Retype the entries below exactly, starting at the line that contains "What do you see at coordinates (2028, 308)" and ending at the line that contains "center [1792, 53].", with both of those lines included.

DATA EXTRACT:
══════════════════════════════
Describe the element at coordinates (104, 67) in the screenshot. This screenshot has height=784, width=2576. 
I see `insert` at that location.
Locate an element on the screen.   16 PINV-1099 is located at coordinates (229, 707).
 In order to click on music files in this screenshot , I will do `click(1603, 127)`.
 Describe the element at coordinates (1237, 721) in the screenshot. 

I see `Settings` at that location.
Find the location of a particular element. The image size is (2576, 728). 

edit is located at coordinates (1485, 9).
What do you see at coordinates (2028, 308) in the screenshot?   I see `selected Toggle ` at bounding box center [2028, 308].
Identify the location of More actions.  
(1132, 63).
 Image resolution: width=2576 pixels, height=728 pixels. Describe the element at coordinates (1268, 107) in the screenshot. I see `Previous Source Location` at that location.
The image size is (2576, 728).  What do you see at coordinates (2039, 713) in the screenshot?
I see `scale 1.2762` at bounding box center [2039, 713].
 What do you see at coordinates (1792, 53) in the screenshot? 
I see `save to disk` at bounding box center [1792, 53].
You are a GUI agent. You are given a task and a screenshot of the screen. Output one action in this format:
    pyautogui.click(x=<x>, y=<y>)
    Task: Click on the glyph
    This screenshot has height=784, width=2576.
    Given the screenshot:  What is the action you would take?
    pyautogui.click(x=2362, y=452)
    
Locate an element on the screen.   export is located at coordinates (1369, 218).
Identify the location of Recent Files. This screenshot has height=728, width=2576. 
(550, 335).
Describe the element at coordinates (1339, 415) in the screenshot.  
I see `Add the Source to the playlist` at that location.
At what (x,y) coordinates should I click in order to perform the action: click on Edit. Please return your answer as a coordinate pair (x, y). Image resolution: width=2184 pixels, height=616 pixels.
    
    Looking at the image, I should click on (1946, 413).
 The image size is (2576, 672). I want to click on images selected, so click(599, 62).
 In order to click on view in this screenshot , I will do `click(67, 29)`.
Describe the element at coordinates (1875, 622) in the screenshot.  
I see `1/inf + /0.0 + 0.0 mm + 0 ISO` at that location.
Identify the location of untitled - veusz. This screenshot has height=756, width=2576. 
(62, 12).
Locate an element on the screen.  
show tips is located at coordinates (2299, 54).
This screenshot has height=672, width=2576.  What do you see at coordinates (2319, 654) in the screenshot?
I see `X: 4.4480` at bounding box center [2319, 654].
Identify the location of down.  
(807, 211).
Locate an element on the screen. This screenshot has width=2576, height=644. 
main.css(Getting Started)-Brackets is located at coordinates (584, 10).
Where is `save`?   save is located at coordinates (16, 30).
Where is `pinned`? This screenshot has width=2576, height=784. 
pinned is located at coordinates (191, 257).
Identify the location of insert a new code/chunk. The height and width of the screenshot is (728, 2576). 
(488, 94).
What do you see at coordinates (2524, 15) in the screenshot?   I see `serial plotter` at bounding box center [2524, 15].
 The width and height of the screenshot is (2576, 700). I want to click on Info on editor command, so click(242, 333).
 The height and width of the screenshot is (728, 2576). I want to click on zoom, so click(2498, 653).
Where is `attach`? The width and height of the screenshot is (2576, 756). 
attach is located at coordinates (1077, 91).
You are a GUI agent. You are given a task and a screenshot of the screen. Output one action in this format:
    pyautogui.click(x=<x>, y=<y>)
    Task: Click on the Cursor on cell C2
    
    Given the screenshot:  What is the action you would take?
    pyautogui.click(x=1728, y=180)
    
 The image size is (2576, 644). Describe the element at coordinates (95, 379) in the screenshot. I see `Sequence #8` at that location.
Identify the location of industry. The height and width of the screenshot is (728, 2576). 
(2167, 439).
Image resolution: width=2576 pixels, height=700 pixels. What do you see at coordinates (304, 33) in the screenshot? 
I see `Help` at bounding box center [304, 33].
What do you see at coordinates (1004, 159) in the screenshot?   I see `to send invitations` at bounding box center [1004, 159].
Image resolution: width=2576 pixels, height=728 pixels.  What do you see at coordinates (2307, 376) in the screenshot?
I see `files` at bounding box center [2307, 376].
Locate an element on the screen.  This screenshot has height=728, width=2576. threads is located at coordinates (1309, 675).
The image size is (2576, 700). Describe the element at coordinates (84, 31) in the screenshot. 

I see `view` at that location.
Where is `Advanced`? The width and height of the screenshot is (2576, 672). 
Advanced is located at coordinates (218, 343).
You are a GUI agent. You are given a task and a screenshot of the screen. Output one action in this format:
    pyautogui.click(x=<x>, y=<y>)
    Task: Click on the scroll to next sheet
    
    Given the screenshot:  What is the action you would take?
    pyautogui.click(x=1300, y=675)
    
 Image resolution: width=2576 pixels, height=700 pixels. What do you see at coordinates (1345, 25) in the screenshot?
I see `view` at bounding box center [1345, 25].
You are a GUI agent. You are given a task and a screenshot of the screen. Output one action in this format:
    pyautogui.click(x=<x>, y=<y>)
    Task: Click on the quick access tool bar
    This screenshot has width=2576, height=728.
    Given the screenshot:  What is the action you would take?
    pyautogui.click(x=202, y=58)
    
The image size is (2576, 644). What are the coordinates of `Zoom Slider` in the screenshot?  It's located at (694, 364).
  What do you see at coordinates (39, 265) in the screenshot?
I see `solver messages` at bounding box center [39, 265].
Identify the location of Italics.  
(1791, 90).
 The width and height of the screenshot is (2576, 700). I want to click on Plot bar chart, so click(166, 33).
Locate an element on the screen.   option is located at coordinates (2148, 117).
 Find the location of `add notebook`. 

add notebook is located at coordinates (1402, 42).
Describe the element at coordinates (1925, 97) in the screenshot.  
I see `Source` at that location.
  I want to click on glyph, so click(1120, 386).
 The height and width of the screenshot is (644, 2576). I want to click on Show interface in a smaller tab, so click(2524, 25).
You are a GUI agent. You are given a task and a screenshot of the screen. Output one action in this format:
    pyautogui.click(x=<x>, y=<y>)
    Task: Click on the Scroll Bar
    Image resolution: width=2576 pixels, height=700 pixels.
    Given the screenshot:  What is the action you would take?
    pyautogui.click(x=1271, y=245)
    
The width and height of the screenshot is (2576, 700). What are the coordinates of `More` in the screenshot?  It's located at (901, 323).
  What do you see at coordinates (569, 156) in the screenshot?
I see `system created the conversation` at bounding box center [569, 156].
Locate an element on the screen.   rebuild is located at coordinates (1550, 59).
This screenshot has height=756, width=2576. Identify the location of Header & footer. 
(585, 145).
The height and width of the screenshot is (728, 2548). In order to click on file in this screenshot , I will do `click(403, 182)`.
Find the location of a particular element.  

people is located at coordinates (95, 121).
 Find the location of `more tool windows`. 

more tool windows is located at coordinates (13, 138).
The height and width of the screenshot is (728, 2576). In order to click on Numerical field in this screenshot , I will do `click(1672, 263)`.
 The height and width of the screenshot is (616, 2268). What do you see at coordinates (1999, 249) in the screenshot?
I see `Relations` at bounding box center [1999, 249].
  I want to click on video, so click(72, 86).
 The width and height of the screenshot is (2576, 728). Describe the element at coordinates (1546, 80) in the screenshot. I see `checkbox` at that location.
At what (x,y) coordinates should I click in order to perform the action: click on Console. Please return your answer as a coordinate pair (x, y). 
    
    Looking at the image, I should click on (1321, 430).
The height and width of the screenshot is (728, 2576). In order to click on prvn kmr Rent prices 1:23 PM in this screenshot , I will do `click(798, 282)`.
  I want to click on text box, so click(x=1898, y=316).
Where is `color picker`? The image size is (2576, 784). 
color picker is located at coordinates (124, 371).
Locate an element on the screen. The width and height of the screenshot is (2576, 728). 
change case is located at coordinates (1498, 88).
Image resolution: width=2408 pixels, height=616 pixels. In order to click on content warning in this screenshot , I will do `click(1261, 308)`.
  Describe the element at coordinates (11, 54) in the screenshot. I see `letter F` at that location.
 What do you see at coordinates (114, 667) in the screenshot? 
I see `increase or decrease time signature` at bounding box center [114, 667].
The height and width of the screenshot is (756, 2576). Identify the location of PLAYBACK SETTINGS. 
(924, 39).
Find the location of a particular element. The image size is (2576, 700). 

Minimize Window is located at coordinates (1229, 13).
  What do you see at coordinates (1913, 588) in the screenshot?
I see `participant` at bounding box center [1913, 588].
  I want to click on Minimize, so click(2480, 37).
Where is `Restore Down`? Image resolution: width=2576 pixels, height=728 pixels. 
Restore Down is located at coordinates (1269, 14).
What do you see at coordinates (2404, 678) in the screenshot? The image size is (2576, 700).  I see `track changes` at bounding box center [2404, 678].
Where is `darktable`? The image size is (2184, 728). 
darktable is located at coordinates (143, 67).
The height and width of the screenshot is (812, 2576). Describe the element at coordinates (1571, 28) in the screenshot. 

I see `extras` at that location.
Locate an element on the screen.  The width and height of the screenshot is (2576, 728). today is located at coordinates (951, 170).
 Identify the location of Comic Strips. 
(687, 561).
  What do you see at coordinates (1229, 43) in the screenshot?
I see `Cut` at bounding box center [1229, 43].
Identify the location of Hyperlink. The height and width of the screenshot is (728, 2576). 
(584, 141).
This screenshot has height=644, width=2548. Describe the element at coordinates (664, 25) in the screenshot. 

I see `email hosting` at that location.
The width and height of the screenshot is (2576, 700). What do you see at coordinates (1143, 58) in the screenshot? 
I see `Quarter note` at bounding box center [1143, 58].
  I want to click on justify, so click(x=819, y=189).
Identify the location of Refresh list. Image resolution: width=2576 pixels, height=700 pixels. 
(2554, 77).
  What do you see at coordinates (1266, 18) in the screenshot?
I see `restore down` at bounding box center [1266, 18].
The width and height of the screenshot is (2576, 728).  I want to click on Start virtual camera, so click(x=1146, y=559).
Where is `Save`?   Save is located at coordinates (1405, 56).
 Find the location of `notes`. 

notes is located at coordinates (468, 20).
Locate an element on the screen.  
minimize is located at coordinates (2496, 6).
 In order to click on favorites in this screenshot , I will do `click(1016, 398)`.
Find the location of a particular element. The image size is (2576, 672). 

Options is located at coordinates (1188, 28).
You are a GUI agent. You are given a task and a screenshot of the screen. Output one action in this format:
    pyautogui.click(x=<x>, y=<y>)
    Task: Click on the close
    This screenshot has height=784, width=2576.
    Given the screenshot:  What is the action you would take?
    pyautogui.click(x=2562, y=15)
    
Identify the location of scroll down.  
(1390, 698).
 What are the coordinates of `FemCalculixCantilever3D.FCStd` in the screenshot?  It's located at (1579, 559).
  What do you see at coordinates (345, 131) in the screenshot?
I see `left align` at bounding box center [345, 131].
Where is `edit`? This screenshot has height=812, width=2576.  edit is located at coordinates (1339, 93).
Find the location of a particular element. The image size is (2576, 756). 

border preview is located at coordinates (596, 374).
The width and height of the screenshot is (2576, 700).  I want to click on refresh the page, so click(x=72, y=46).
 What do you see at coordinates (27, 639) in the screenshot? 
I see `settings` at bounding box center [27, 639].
══════════════════════════════
PROBLEM SOLUTION:
What do you see at coordinates (2028, 308) in the screenshot?   I see `selected Toggle ` at bounding box center [2028, 308].
Identify the location of More actions.  
(1132, 63).
 Image resolution: width=2576 pixels, height=728 pixels. Describe the element at coordinates (1268, 107) in the screenshot. I see `Previous Source Location` at that location.
The image size is (2576, 728).  What do you see at coordinates (2039, 713) in the screenshot?
I see `scale 1.2762` at bounding box center [2039, 713].
 What do you see at coordinates (1792, 53) in the screenshot? 
I see `save to disk` at bounding box center [1792, 53].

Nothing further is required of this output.